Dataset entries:
__________________________________________________

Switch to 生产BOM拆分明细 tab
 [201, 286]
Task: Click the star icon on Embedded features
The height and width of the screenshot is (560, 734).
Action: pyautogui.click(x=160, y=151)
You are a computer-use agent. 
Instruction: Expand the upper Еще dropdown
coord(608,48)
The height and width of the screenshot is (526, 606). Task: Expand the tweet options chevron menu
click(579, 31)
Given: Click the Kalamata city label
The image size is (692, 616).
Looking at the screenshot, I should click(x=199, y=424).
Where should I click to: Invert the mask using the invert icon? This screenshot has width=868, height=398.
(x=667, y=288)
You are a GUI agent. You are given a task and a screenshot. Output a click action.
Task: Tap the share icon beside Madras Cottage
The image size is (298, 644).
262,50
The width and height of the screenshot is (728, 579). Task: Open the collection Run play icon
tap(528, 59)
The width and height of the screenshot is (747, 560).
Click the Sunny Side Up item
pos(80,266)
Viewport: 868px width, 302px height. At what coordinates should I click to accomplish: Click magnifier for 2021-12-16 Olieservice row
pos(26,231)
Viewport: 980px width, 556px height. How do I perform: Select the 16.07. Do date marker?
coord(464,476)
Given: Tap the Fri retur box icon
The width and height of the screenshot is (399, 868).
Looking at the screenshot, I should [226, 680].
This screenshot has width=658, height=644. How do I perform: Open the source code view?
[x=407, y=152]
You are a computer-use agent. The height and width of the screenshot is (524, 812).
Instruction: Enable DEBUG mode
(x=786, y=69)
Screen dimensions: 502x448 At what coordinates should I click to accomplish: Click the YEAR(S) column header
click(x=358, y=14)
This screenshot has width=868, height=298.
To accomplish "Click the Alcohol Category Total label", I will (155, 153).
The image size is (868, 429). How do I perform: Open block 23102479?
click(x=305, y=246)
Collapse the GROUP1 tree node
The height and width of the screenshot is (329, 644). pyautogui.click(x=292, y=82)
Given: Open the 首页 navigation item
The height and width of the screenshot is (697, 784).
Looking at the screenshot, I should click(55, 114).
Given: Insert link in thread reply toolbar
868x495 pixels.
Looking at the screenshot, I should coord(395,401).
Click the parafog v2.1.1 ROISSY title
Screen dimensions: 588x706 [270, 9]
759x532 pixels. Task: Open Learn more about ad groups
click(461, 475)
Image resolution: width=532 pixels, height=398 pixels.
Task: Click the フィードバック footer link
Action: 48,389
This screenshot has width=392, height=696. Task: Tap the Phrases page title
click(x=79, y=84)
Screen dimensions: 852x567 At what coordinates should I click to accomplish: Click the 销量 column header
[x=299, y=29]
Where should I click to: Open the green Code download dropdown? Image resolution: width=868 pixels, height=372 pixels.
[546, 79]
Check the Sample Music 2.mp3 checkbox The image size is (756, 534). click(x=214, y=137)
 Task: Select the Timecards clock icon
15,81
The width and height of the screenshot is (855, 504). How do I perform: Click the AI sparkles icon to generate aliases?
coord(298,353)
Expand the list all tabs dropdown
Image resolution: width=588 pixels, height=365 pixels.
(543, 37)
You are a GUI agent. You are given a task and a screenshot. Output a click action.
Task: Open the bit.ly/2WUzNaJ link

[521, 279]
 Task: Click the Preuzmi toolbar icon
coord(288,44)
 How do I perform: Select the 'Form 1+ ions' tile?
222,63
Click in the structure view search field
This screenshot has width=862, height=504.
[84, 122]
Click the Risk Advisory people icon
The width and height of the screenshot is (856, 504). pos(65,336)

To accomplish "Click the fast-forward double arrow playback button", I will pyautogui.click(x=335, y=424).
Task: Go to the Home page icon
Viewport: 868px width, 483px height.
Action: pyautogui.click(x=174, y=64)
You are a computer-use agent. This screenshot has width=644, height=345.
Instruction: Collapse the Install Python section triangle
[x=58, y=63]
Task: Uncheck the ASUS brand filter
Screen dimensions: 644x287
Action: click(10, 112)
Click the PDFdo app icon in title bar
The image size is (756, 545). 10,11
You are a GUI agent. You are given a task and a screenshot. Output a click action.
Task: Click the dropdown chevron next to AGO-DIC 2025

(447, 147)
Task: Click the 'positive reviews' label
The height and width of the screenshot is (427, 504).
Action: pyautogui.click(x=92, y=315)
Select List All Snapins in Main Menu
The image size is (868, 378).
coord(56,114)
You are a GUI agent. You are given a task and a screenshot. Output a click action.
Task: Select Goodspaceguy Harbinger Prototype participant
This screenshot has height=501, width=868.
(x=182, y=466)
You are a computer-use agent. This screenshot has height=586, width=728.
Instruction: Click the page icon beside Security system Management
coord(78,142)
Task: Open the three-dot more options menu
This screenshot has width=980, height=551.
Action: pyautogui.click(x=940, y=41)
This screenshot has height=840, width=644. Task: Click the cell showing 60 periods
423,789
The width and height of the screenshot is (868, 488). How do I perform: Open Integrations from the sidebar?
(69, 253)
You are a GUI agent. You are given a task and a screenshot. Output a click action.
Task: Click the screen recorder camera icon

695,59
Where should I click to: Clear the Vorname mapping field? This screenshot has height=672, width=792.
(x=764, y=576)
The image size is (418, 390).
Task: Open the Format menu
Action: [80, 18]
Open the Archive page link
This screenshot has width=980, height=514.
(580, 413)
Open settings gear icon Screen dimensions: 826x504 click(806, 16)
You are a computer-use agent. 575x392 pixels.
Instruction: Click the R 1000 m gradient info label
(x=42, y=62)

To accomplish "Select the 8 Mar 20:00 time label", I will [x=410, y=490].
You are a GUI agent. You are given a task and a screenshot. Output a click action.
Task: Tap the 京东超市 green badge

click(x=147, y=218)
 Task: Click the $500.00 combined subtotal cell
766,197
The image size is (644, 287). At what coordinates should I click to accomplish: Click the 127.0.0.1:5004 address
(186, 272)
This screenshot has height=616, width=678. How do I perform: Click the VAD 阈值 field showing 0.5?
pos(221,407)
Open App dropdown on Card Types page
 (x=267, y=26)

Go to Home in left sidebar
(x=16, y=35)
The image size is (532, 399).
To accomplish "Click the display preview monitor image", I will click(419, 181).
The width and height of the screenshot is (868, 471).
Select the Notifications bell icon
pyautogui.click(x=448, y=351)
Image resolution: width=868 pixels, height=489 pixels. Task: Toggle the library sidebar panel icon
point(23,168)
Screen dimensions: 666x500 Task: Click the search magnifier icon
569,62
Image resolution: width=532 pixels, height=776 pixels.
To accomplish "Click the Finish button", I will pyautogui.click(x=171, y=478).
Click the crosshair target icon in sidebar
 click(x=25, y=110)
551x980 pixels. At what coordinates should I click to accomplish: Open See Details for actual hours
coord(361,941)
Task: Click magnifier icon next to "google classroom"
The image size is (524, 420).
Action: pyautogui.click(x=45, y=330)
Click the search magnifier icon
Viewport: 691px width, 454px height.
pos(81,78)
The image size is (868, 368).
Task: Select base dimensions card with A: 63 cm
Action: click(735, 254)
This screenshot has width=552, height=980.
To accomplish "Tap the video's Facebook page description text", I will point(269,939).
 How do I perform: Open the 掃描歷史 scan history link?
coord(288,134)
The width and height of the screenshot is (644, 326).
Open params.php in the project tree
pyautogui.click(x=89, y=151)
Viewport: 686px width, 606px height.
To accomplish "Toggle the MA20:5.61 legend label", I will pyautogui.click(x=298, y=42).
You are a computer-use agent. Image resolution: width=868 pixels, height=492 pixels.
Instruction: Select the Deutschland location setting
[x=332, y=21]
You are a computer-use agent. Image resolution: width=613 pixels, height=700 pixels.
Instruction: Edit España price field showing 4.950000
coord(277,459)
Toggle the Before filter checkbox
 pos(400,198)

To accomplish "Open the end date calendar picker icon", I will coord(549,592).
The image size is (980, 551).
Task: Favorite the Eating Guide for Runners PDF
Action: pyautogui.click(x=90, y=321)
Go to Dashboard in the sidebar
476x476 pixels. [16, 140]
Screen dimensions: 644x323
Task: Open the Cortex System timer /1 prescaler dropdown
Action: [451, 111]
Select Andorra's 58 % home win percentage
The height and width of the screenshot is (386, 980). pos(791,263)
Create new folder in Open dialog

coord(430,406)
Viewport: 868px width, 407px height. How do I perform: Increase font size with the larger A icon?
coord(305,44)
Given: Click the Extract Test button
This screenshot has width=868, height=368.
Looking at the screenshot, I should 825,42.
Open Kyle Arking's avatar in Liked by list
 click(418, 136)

__________________________________________________

## Exercise prompt:
Quote exactly the first line of the data and every line after it through the one holding "Given: Tap the Fri retur box icon".

## Output of the task:
Switch to 生产BOM拆分明细 tab
 [201, 286]
Task: Click the star icon on Embedded features
The height and width of the screenshot is (560, 734).
Action: pyautogui.click(x=160, y=151)
You are a computer-use agent. 
Instruction: Expand the upper Еще dropdown
coord(608,48)
The height and width of the screenshot is (526, 606). Task: Expand the tweet options chevron menu
click(579, 31)
Given: Click the Kalamata city label
The image size is (692, 616).
Looking at the screenshot, I should click(x=199, y=424).
Where should I click to: Invert the mask using the invert icon? This screenshot has width=868, height=398.
(x=667, y=288)
You are a GUI agent. You are given a task and a screenshot. Output a click action.
Task: Tap the share icon beside Madras Cottage
The image size is (298, 644).
262,50
The width and height of the screenshot is (728, 579). Task: Open the collection Run play icon
tap(528, 59)
The width and height of the screenshot is (747, 560).
Click the Sunny Side Up item
pos(80,266)
Viewport: 868px width, 302px height. At what coordinates should I click to accomplish: Click magnifier for 2021-12-16 Olieservice row
pos(26,231)
Viewport: 980px width, 556px height. How do I perform: Select the 16.07. Do date marker?
coord(464,476)
Given: Tap the Fri retur box icon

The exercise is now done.